Xerosis is an abnormal dryness of the skin or mucous membranes. It is also called a dry skin condition. Xerosis is usually a long-term problem that recurs often, especially in the winter. This is most common during the winter months, when heating systems dry the air. Bathing with hot water, spending extended periods of time in the hot sun, and the skin's natural aging process also remove moisture and oils from the skin. During the winter, dry skin, or xerosis, occurs in more than 75% of persons who live north of the 37th parallel in the United States. There are different types of xerosis:
- Corynebacterium xerosis
- Corneal xerosis
- C xerosis
Cold winter weather can be hard on skin because the amount of moisture is less than the amount of moisture in warm air. When this oil layer is gone, evaporation of water from the skin occurs and the skin dries and cracks like mud in the desert. When the humidity is high less evaporation occurs, but during times of low humidity evaporation proceeds rapidly and xerosis becomes more prominent. Diseases that can cause dry skin and mild generalized pruritus include end-stage renal disease, obstructive hepatobiliary disorders, diabetes, thyroid disease, hyperparathyroidism, and Hodgkin's disease.
The symptoms of dry skin include itching, flaking, and fine lines. Xerosis of the foot is common in patients withdiabetes and can lead to severe complications, such as ulcers, infections, and cracks in the skin.
Dry skin is not a very big problem we can treat it home if possible eat a balanced diet.
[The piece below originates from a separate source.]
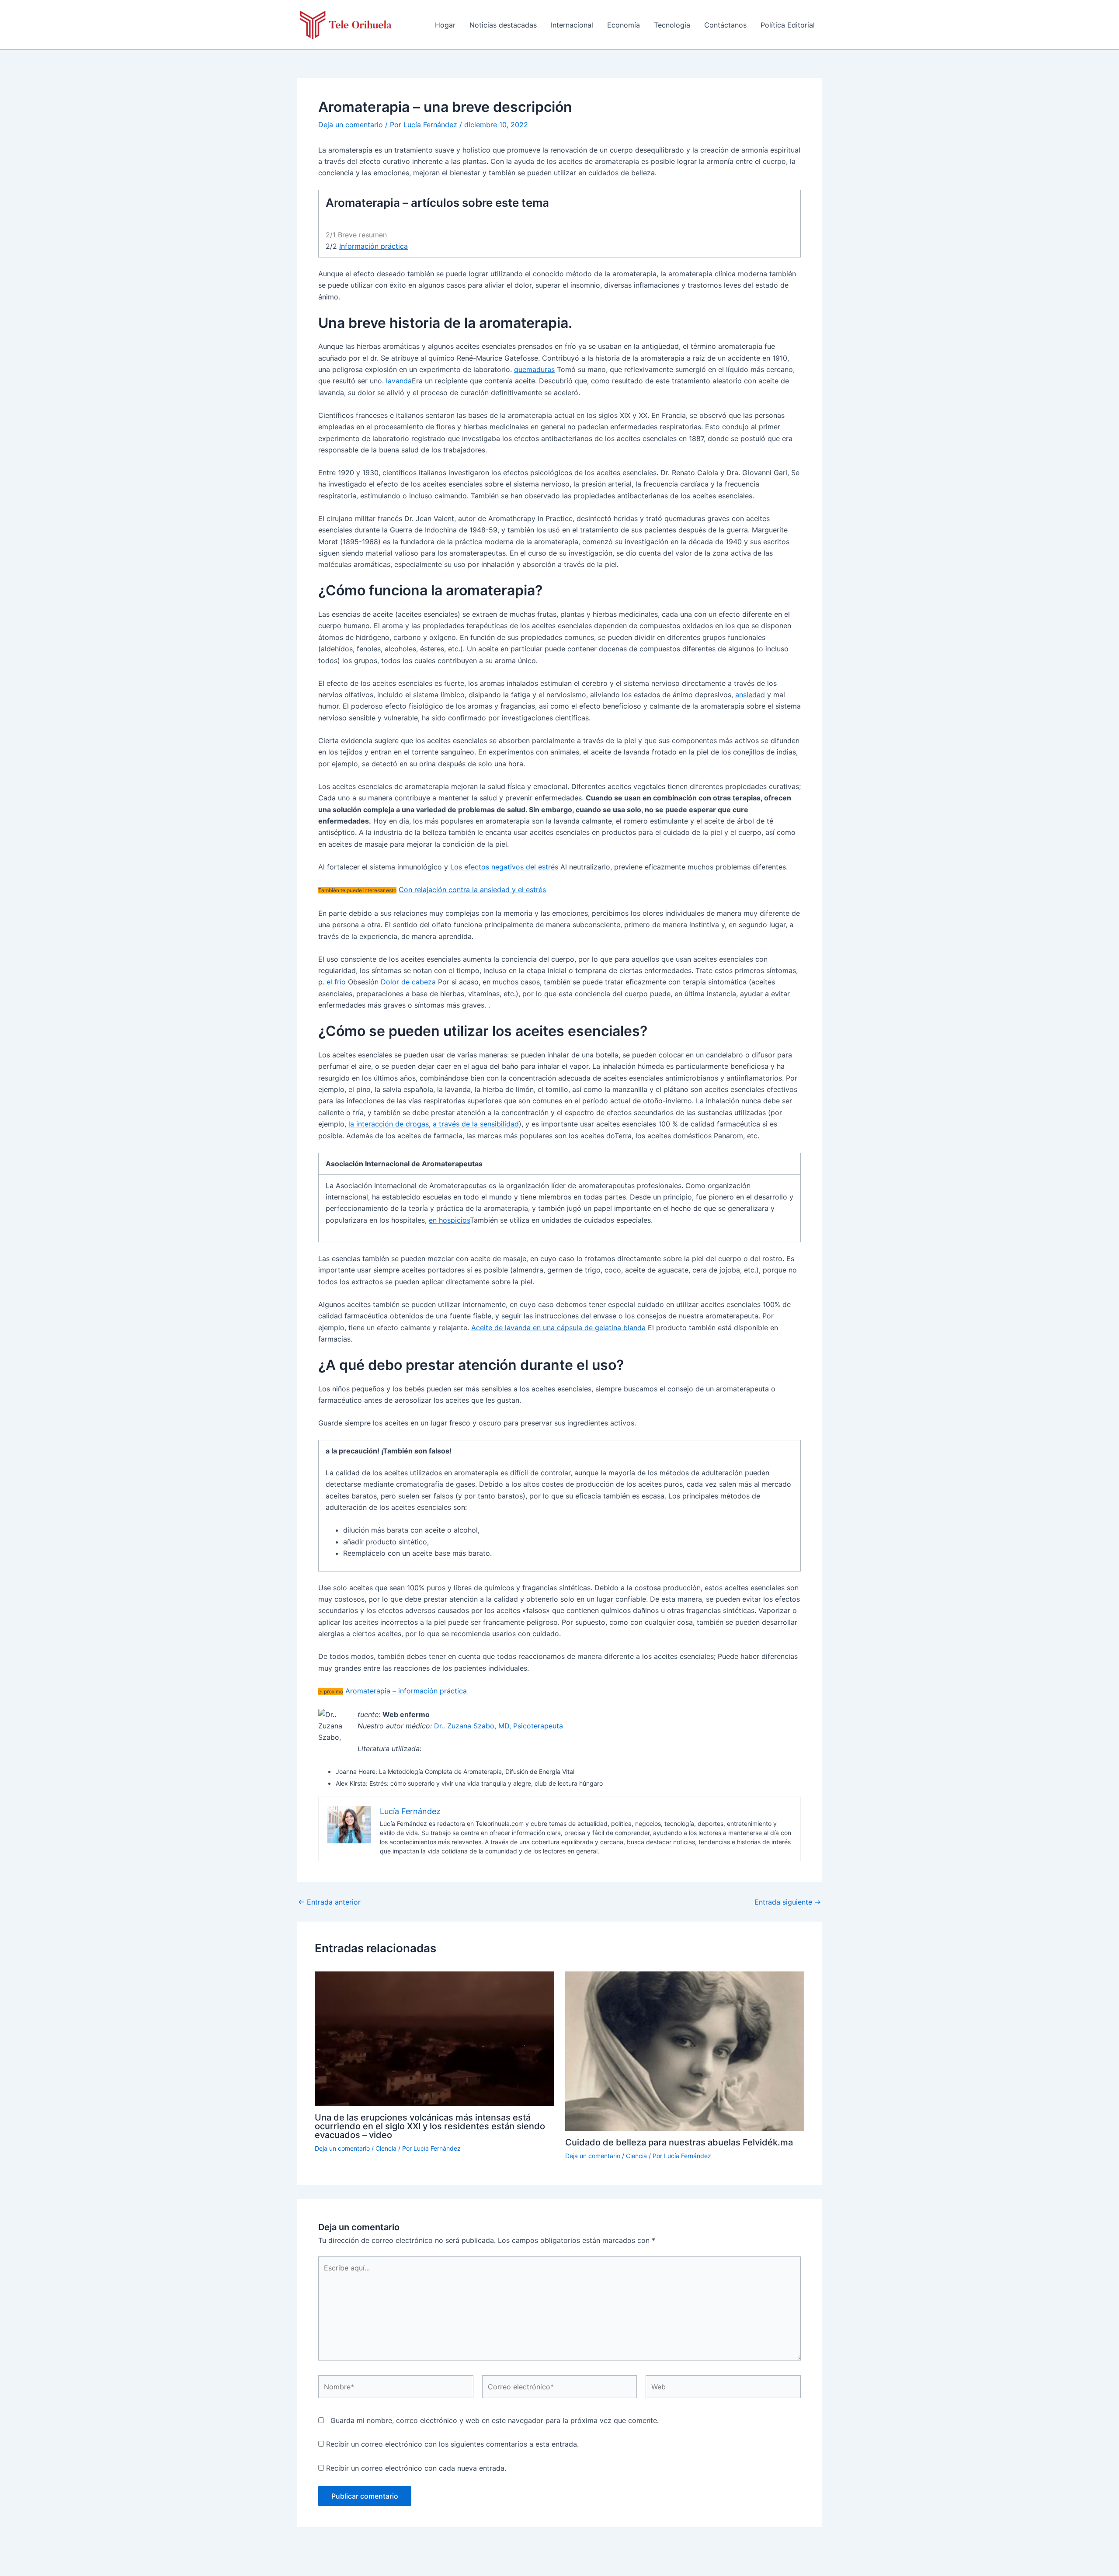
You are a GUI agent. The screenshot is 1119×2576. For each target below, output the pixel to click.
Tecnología (672, 25)
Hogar (445, 25)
Do exercise daily and drinking plenty of water contribute to healthy, supple skin? If you like to outside in the sunny place then wear a sunscreen with a sun protection factor of 15 or higher.
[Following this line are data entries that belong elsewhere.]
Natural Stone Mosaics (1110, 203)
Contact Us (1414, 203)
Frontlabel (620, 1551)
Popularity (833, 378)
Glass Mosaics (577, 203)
Severe xerosis, as in diabetic patients, is treated with a prescription medicated lotion. In some cases, xerosis can cause severe complications in diabetic patients, requiring amputation of the foot. Skin needs to be hydrated from the inside, too, to feel comfortable and stay in good condition. Remember to drink plenty of water; keep a water bottle in your backpack, to remind you to drink plenty throughout the day.
Reduce how often you bath or shower, using lukewarm water. Showers are better than baths. Replace standard soap with a substitute such as a synthetic detergent, water-miscible emollient, bath oil, anti-pruritic tar oil, etc. Apply an emollient liberally and often, particularly after bathing, and when itchy.